Мысль Блока о «конце гуманизма», несомненно, была близка Горькому. Ведь еще в апреле 1917 года, когда интеллигенция страны ликовала по поводу относительно бескровной победы Февральской революции, Горький в газете «Новая жизнь» с тревогой писал: «Вокруг нас во всем мире грозно совершается трагедия! Все мощные силы мировой истории ныне приведены в движение, все человеко-звери сорвались с цепей культуры, разорвали ее тонкие ризы и пакостно обнажились, — это явление, равное катастрофе, сотрясает устои социальных отношений до основания» («Несвоевременные мысли»).
Всем сердцем приветствуя Февраль, — «…русский народ обвенчался со Свободой. Будем верить, что от этого союза в нашей стране… родятся новые сильные люди» (цикл статей «Революция и культура»), — он в то же время ни на минуту не забывал о «трагедии» и «катастрофе».
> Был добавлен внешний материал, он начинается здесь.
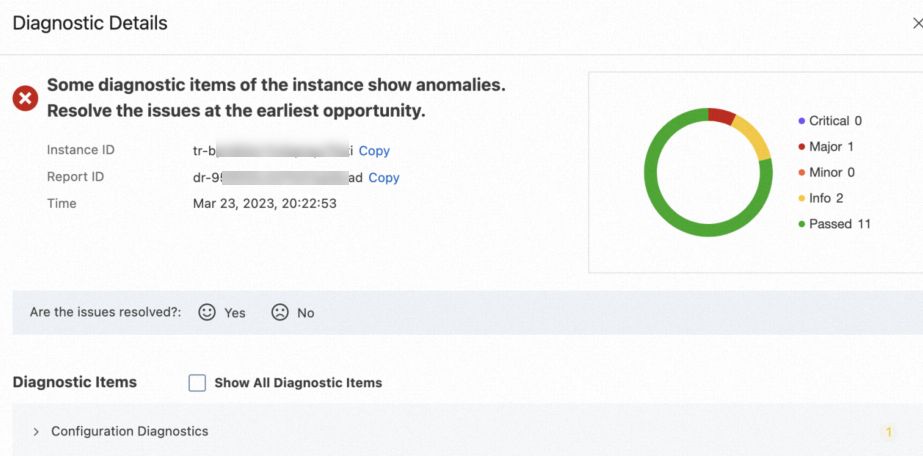Click the red error status icon
923x456 pixels.
pyautogui.click(x=25, y=98)
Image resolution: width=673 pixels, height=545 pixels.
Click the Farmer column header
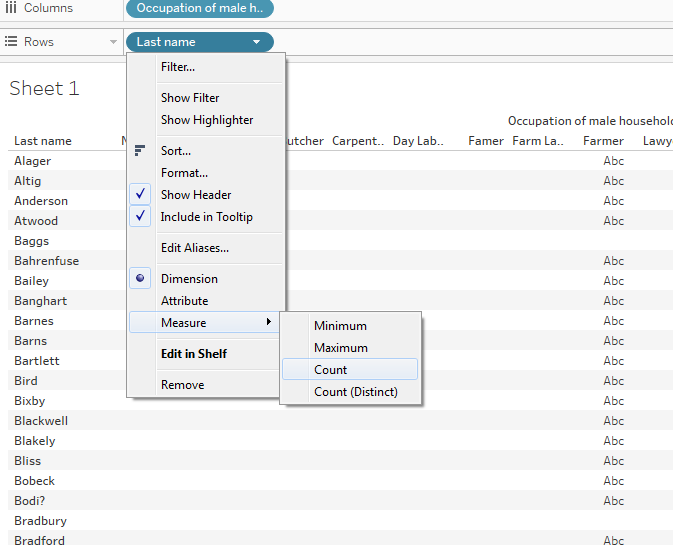[x=603, y=141]
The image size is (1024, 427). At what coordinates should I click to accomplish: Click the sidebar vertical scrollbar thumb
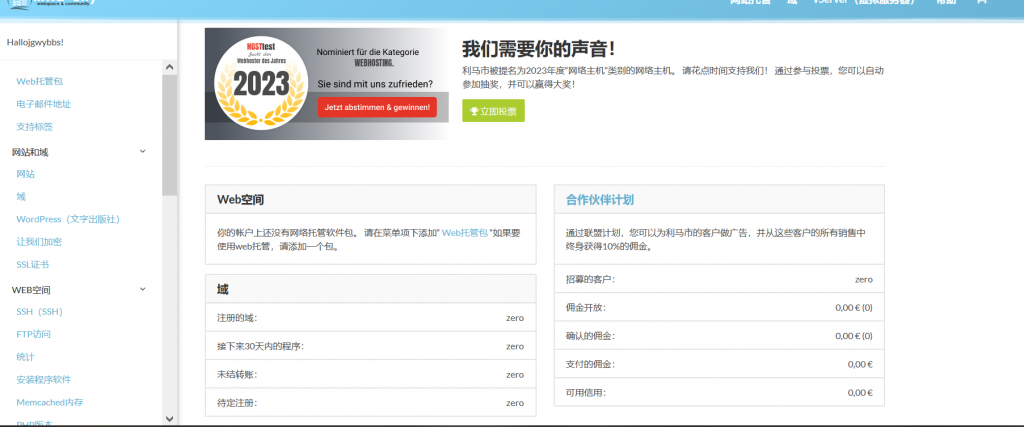[x=169, y=130]
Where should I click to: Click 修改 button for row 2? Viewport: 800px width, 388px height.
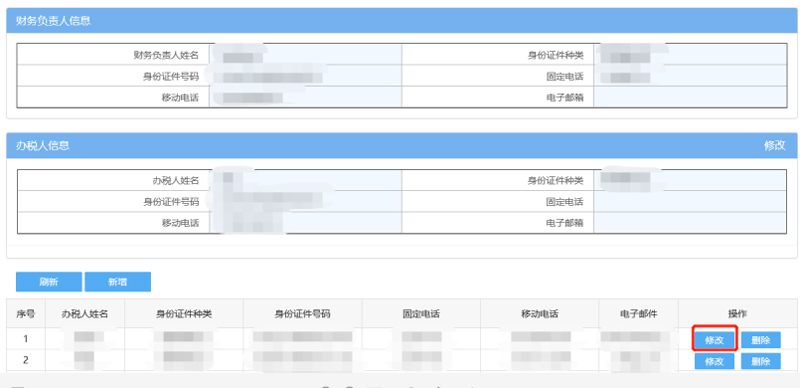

Этот катастрофизм в сознании Горького неверно объяснять исключительно тем тяжелым впечатлением, которое произвела на него мировая война (постоянная больная тема горьковских выступлений тех лет), а также внутренними событиями в революционной России. Он имел куда более глубокие истоки в жизненной и духовной биографии Горького.
Отказ от признания Высшей воли, стоящей над человеком и неподвластной его разуму, — не просто в плане личного безбожия, но как философский «момент истины», — создал широкую перспективу развития европейского гуманизма. Этот процесс, захвативший Европу времен Возрождения, Реформации и Просвещения, возникает в России в XVIII — начале XIX века, получив свое выражение в Петровских реформах, а затем в идеологии и практике декабристов. На протяжении XIX века гуманизм в России видоизменялся (шестидесятничество, народничество, анархизм, марксизм), но внутренняя суть его оставалась неизменной. В конечном итоге он вел к отказу от христианства.